> **JOB**
Can you set out every line of the records below as a Markdown table with two columns, No. for the row number and Record Line for the line itself, leaving out any blank lines?

· · ·

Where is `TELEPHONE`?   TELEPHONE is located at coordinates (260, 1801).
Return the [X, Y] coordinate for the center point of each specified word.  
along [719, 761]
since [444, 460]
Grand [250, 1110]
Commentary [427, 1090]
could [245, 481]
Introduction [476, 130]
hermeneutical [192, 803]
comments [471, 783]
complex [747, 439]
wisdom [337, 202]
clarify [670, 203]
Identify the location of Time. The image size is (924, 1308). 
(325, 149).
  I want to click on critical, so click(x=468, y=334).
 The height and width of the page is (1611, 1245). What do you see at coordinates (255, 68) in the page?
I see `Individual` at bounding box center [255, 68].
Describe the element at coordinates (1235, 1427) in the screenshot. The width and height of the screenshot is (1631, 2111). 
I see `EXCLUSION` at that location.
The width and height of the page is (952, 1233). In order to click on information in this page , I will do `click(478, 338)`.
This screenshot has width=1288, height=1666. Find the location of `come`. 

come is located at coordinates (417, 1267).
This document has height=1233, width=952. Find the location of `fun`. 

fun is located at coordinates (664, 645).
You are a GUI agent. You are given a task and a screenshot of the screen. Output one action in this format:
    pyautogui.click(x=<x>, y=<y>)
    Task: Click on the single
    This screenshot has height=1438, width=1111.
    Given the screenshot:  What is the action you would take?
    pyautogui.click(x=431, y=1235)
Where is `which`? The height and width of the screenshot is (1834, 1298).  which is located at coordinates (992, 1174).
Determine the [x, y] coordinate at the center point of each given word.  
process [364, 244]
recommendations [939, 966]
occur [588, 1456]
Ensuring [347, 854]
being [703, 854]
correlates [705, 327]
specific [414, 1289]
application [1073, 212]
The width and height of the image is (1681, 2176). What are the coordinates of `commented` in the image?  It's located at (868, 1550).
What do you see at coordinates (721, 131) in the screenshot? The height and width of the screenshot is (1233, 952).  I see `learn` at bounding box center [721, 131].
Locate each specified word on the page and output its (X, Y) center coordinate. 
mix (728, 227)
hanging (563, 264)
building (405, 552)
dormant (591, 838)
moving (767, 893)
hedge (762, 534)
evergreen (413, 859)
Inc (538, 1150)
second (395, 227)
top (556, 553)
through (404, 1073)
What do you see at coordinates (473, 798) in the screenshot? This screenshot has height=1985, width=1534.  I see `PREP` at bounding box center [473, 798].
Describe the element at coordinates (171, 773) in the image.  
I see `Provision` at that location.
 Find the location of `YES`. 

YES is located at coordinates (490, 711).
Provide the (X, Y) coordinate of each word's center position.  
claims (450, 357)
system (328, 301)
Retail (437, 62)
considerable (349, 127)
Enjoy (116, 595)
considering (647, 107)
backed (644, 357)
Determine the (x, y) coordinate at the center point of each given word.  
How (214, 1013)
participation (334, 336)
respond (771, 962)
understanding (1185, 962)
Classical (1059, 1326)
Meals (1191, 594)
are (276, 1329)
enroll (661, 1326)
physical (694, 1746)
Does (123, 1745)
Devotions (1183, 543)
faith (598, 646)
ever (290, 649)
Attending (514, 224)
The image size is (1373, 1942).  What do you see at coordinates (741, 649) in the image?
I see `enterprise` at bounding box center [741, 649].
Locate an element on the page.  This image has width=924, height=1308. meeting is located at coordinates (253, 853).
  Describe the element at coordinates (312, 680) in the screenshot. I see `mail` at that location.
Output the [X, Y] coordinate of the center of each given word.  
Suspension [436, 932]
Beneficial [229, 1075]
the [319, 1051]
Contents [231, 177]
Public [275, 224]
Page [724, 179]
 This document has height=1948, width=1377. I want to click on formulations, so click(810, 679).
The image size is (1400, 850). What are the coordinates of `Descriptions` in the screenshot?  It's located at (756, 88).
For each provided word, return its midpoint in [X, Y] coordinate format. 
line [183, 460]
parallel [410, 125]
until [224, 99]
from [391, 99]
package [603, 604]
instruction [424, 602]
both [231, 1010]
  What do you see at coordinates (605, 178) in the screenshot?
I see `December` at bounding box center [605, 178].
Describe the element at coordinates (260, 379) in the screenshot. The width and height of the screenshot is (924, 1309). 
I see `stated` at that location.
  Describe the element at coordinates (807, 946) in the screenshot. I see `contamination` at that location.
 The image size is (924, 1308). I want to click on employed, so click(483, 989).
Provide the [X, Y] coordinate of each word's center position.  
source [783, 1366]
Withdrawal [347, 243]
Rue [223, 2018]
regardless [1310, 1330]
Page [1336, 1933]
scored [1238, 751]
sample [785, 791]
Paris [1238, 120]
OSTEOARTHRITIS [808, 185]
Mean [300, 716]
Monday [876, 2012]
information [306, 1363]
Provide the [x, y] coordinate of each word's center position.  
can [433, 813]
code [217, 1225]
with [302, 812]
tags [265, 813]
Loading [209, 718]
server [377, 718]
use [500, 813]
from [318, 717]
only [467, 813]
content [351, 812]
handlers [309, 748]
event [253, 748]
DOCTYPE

· · ·

> **SOLUTION TO THE EXERCISE**
| No. | Record Line |
|---|---|
| 1 | Where is `TELEPHONE`?   TELEPHONE is located at coordinates (260, 1801). |
| 2 | Return the [X, Y] coordinate for the center point of each specified word.   |
| 3 | along [719, 761] |
| 4 | since [444, 460] |
| 5 | Grand [250, 1110] |
| 6 | Commentary [427, 1090] |
| 7 | could [245, 481] |
| 8 | Introduction [476, 130] |
| 9 | hermeneutical [192, 803] |
| 10 | comments [471, 783] |
| 11 | complex [747, 439] |
| 12 | wisdom [337, 202] |
| 13 | clarify [670, 203] |
| 14 | Identify the location of Time. The image size is (924, 1308).  |
| 15 | (325, 149). |
| 16 |   I want to click on critical, so click(x=468, y=334). |
| 17 |  The height and width of the page is (1611, 1245). What do you see at coordinates (255, 68) in the page? |
| 18 | I see `Individual` at bounding box center [255, 68]. |
| 19 | Describe the element at coordinates (1235, 1427) in the screenshot. The width and height of the screenshot is (1631, 2111).  |
| 20 | I see `EXCLUSION` at that location. |
| 21 | The width and height of the page is (952, 1233). In order to click on information in this page , I will do `click(478, 338)`. |
| 22 | This screenshot has width=1288, height=1666. Find the location of `come`.  |
| 23 | come is located at coordinates (417, 1267). |
| 24 | This document has height=1233, width=952. Find the location of `fun`.  |
| 25 | fun is located at coordinates (664, 645). |
| 26 | You are a GUI agent. You are given a task and a screenshot of the screen. Output one action in this format: |
| 27 |     pyautogui.click(x=<x>, y=<y>) |
| 28 |     Task: Click on the single |
| 29 |     This screenshot has height=1438, width=1111. |
| 30 |     Given the screenshot:  What is the action you would take? |
| 31 |     pyautogui.click(x=431, y=1235) |
| 32 | Where is `which`? The height and width of the screenshot is (1834, 1298).  which is located at coordinates (992, 1174). |
| 33 | Determine the [x, y] coordinate at the center point of each given word.   |
| 34 | process [364, 244] |
| 35 | recommendations [939, 966] |
| 36 | occur [588, 1456] |
| 37 | Ensuring [347, 854] |
| 38 | being [703, 854] |
| 39 | correlates [705, 327] |
| 40 | specific [414, 1289] |
| 41 | application [1073, 212] |
| 42 | The width and height of the image is (1681, 2176). What are the coordinates of `commented` in the image?  It's located at (868, 1550). |
| 43 | What do you see at coordinates (721, 131) in the screenshot? The height and width of the screenshot is (1233, 952).  I see `learn` at bounding box center [721, 131]. |
| 44 | Locate each specified word on the page and output its (X, Y) center coordinate.  |
| 45 | mix (728, 227) |
| 46 | hanging (563, 264) |
| 47 | building (405, 552) |
| 48 | dormant (591, 838) |
| 49 | moving (767, 893) |
| 50 | hedge (762, 534) |
| 51 | evergreen (413, 859) |
| 52 | Inc (538, 1150) |
| 53 | second (395, 227) |
| 54 | top (556, 553) |
| 55 | through (404, 1073) |
| 56 | What do you see at coordinates (473, 798) in the screenshot? This screenshot has height=1985, width=1534.  I see `PREP` at bounding box center [473, 798]. |
| 57 | Describe the element at coordinates (171, 773) in the image.   |
| 58 | I see `Provision` at that location. |
| 59 |  Find the location of `YES`.  |
| 60 | YES is located at coordinates (490, 711). |
| 61 | Provide the (X, Y) coordinate of each word's center position.   |
| 62 | claims (450, 357) |
| 63 | system (328, 301) |
| 64 | Retail (437, 62) |
| 65 | considerable (349, 127) |
| 66 | Enjoy (116, 595) |
| 67 | considering (647, 107) |
| 68 | backed (644, 357) |
| 69 | Determine the (x, y) coordinate at the center point of each given word.   |
| 70 | How (214, 1013) |
| 71 | participation (334, 336) |
| 72 | respond (771, 962) |
| 73 | understanding (1185, 962) |
| 74 | Classical (1059, 1326) |
| 75 | Meals (1191, 594) |
| 76 | are (276, 1329) |
| 77 | enroll (661, 1326) |
| 78 | physical (694, 1746) |
| 79 | Does (123, 1745) |
| 80 | Devotions (1183, 543) |
| 81 | faith (598, 646) |
| 82 | ever (290, 649) |
| 83 | Attending (514, 224) |
| 84 | The image size is (1373, 1942).  What do you see at coordinates (741, 649) in the image? |
| 85 | I see `enterprise` at bounding box center [741, 649]. |
| 86 | Locate an element on the page.  This image has width=924, height=1308. meeting is located at coordinates (253, 853). |
| 87 |   Describe the element at coordinates (312, 680) in the screenshot. I see `mail` at that location. |
| 88 | Output the [X, Y] coordinate of the center of each given word.   |
| 89 | Suspension [436, 932] |
| 90 | Beneficial [229, 1075] |
| 91 | the [319, 1051] |
| 92 | Contents [231, 177] |
| 93 | Public [275, 224] |
| 94 | Page [724, 179] |
| 95 |  This document has height=1948, width=1377. I want to click on formulations, so click(810, 679). |
| 96 | The image size is (1400, 850). What are the coordinates of `Descriptions` in the screenshot?  It's located at (756, 88). |
| 97 | For each provided word, return its midpoint in [X, Y] coordinate format.  |
| 98 | line [183, 460] |
| 99 | parallel [410, 125] |
| 100 | until [224, 99] |
| 101 | from [391, 99] |
| 102 | package [603, 604] |
| 103 | instruction [424, 602] |
| 104 | both [231, 1010] |
| 105 |   What do you see at coordinates (605, 178) in the screenshot? |
| 106 | I see `December` at bounding box center [605, 178]. |
| 107 | Describe the element at coordinates (260, 379) in the screenshot. The width and height of the screenshot is (924, 1309).  |
| 108 | I see `stated` at that location. |
| 109 |   Describe the element at coordinates (807, 946) in the screenshot. I see `contamination` at that location. |
| 110 |  The image size is (924, 1308). I want to click on employed, so click(483, 989). |
| 111 | Provide the [X, Y] coordinate of each word's center position.   |
| 112 | source [783, 1366] |
| 113 | Withdrawal [347, 243] |
| 114 | Rue [223, 2018] |
| 115 | regardless [1310, 1330] |
| 116 | Page [1336, 1933] |
| 117 | scored [1238, 751] |
| 118 | sample [785, 791] |
| 119 | Paris [1238, 120] |
| 120 | OSTEOARTHRITIS [808, 185] |
| 121 | Mean [300, 716] |
| 122 | Monday [876, 2012] |
| 123 | information [306, 1363] |
| 124 | Provide the [x, y] coordinate of each word's center position.   |
| 125 | can [433, 813] |
| 126 | code [217, 1225] |
| 127 | with [302, 812] |
| 128 | tags [265, 813] |
| 129 | Loading [209, 718] |
| 130 | server [377, 718] |
| 131 | use [500, 813] |
| 132 | from [318, 717] |
| 133 | only [467, 813] |
| 134 | content [351, 812] |
| 135 | handlers [309, 748] |
| 136 | event [253, 748] |
| 137 | DOCTYPE |